In 2009, Debian and a number of derivatives switched from glibc to the variant (Note: The eglibc developers emphasized themselves that eglibc is not a fork of glibc, but a variant, accepting patches from the upstream glibc project.) eglibc. Eglibc was supported by a consortium consisting of Freescale, MIPS, MontaVista and Wind River. It contained changes that made it more suitable for embedded usage and had added support for architectures that were not supported by glibc, such as the PowerPC e500. The code of eglibc was merged back into glibc at version 2.20. Since 2014, eglibc is discontinued. The Yocto Project and Debian also moved back to glibc since the release of Debian Jessie.

===Steering committee===
Starting in 2001 the library's development had been overseen by a committee, with Ulrich Drepper kept as the lead contributor and maintainer. The steering committee installation was surrounded by a public controversy, as it was openly described by Ulrich Drepper as a failed hostile takeover maneuver by Richard Stallman.

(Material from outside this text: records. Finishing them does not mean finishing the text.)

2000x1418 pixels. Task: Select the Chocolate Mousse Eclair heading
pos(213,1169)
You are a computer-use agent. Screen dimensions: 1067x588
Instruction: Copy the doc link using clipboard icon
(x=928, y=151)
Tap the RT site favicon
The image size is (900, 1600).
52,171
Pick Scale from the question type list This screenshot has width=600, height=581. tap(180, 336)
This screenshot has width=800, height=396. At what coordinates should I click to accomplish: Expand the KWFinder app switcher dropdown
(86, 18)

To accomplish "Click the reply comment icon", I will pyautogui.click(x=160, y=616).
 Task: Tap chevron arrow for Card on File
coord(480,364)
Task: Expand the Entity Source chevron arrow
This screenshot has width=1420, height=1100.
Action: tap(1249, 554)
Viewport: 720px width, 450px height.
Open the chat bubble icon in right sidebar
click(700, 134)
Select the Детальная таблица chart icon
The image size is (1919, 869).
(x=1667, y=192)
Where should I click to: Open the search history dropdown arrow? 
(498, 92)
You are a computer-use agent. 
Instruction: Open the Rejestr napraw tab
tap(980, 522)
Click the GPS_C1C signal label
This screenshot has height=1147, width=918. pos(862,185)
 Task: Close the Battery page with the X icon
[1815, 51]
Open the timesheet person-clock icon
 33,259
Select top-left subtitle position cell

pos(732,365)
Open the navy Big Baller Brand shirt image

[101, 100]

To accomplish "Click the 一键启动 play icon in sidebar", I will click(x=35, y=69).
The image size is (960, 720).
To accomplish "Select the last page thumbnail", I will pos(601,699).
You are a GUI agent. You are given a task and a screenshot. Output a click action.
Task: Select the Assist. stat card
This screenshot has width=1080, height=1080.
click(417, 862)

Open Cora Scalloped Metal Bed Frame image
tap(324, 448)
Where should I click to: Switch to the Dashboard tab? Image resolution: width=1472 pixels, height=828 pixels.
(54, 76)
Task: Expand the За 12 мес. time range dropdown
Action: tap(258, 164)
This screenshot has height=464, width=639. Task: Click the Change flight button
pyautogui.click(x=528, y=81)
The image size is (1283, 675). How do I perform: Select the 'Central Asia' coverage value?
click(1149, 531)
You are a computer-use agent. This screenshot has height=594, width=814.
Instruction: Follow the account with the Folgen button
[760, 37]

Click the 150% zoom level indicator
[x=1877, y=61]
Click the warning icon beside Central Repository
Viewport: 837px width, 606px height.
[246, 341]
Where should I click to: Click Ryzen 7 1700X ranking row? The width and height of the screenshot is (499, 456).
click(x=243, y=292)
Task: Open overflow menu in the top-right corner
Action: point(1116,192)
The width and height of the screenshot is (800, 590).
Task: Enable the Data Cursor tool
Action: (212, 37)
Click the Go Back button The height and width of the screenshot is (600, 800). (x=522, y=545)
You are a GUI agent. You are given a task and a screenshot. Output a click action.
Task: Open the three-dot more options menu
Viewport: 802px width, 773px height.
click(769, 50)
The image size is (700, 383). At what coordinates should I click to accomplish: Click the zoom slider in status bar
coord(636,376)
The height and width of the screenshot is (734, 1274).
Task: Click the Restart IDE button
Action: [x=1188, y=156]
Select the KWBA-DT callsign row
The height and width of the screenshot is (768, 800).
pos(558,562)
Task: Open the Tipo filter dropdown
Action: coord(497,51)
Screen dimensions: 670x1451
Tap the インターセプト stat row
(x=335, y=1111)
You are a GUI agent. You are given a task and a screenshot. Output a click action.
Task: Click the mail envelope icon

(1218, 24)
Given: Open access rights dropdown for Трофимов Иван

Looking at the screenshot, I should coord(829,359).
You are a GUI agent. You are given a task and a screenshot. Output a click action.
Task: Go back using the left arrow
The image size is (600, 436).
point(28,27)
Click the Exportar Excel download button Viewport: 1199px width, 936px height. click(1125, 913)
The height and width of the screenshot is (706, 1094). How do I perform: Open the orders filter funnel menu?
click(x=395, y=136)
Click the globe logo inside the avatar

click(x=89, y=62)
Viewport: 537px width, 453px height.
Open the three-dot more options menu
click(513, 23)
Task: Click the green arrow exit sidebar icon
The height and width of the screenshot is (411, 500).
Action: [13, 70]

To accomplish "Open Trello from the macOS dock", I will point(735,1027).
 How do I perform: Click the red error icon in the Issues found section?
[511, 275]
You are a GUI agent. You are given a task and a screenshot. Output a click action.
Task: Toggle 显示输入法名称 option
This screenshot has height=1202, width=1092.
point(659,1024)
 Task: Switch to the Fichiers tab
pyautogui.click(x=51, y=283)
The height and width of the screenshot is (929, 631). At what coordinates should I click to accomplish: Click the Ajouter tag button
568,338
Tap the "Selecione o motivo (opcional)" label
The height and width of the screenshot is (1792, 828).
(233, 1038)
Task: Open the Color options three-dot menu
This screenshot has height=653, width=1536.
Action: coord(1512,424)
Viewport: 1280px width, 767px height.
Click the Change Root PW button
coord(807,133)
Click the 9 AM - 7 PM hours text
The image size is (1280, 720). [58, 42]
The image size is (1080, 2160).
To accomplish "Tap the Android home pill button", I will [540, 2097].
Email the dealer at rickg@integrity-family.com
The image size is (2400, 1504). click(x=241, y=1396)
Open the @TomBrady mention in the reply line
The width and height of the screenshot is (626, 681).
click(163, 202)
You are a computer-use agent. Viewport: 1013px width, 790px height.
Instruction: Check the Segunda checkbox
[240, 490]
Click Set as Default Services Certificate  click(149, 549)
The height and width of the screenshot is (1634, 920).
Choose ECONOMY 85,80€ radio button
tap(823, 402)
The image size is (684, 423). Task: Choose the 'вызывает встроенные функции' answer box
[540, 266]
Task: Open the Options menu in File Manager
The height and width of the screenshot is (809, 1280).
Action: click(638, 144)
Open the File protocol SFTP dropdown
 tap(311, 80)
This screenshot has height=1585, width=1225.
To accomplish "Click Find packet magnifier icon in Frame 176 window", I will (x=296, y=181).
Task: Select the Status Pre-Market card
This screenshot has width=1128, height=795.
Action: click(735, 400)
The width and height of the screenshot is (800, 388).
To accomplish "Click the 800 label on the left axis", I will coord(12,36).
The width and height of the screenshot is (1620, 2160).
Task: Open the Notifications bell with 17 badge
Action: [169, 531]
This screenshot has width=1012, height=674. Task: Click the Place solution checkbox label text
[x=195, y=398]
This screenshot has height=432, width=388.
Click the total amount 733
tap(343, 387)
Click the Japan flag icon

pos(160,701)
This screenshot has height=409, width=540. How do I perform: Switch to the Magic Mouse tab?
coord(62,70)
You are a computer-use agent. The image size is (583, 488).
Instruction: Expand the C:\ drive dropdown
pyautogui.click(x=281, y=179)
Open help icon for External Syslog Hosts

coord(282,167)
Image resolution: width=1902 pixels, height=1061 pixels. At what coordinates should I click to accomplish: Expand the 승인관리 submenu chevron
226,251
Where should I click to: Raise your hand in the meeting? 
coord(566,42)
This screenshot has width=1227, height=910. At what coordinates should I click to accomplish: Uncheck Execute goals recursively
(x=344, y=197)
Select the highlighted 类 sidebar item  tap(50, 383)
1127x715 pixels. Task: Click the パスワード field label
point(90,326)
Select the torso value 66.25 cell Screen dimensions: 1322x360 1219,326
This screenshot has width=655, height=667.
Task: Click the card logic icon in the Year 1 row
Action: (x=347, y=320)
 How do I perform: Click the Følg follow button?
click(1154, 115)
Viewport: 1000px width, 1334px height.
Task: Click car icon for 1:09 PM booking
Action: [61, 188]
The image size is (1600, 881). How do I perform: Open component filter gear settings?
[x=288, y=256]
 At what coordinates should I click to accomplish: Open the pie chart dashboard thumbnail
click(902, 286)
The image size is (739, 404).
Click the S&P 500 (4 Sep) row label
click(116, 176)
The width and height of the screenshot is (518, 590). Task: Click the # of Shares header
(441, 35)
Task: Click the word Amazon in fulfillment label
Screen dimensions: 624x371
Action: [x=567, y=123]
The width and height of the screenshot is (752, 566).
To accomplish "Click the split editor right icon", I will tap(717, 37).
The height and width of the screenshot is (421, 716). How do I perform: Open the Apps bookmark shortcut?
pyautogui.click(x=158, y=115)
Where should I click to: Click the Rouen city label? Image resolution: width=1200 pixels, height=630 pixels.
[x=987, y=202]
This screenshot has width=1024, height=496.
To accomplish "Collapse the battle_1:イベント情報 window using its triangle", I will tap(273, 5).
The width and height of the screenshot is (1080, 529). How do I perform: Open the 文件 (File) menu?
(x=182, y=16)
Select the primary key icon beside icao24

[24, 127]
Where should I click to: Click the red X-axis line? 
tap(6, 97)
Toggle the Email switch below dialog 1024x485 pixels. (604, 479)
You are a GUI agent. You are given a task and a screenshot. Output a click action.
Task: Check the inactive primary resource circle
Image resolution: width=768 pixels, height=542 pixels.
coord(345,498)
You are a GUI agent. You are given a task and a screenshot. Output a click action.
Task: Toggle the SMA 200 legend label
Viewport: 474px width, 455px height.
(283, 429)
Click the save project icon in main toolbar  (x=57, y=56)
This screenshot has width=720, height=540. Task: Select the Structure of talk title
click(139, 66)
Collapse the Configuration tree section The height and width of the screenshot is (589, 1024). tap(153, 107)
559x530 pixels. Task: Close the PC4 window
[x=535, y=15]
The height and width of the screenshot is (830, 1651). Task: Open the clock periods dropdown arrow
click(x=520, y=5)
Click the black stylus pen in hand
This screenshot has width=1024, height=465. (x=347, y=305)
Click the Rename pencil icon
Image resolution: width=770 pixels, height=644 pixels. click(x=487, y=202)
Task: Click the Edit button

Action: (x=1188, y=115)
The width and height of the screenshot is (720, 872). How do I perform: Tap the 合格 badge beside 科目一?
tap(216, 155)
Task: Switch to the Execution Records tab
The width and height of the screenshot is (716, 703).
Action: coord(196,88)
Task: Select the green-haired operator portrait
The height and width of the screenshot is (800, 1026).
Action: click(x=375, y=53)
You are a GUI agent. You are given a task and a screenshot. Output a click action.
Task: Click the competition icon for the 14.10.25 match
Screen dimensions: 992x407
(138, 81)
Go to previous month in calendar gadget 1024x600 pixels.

In March 2012, the steering committee voted to disband itself and remove Drepper in favor of a community-driven development process, with Ryan Arnold, Maxim Kuvyrkov, Joseph Myers, Carlos O'Donell, and Alexandre Oliva holding the responsibility of GNU maintainership (but no extra decision-making power).

==Functionality==
glibc provides the functionality required by the Single UNIX Specification, POSIX (1c, 1d, and 1j) and some of the functionality required by ISO C11, ISO C99, Berkeley Unix (BSD) interfaces, the System V Interface Definition (SVID) and the X/Open Portability Guide (XPG), Issue 4.2, with all extensions common to XSI (X/Open System Interface) compliant systems along with all X/Open UNIX extensions.

In addition, glibc also provides extensions that have been deemed useful or necessary while developing GNU.

===Supported hardware and kernels===
glibc is used in systems that run many different kernels and different hardware architectures. Its most common use is in systems using the Linux kernel on x86 hardware, however, officially supported hardware includes: ARM, ARC, C-SKY, DEC Alpha, IA-64, Motorola m68k, MicroBlaze, MIPS, Nios II, PA-RISC, PowerPC, RISC-V, s390, SPARC, and x86 (old versions support TILE). It officially supports the Hurd and Linux kernels. Additionally, there are heavily patched versions that run on the kernels of FreeBSD and NetBSD (from which Debian GNU/kFreeBSD and Debian GNU/NetBSD systems are built, respectively), as well as a forked-version of OpenSolaris. It is also used (in an edited form) and named libroot.so in BeOS and Haiku.

===Use in small devices===
glibc has been criticized as being "bloated" and slower than other libraries in the past, e.g. by Linus Torvalds and embedded Linux programmers. For this reason, several alternative C standard libraries have been created which emphasize a smaller footprint. However, many small-device projects use GNU libc over the smaller alternatives because of its application support, standards compliance, and completeness. Examples include Openmoko and Familiar Linux for iPaq handhelds (when using the GPE display software).

===Secure string functions===
glibc does not implement bounds-checking interfaces defined in C11 and did not implement strlcpy and strlcat until 2023 on the grounds that "in practice these functions can cause trouble, as their intended use encourages silent data truncation, adds complexity and inefficiency, and does not prevent all buffer overruns in the destinations." The FAQ pointed out that the bounds-checking interfaces were optional in the ISO standard and that snprintf was available as an alternative.

==Compatibility layers==
There are compatibility layers ("shims") to allow programs written for other ecosystems to run on glibc interface offering systems. These include libhybris, a compatibility layer for Android's Bionic, and Wine, which can be seen as a compatibility layer from Windows APIs to glibc and other native APIs available on Unix-like systems.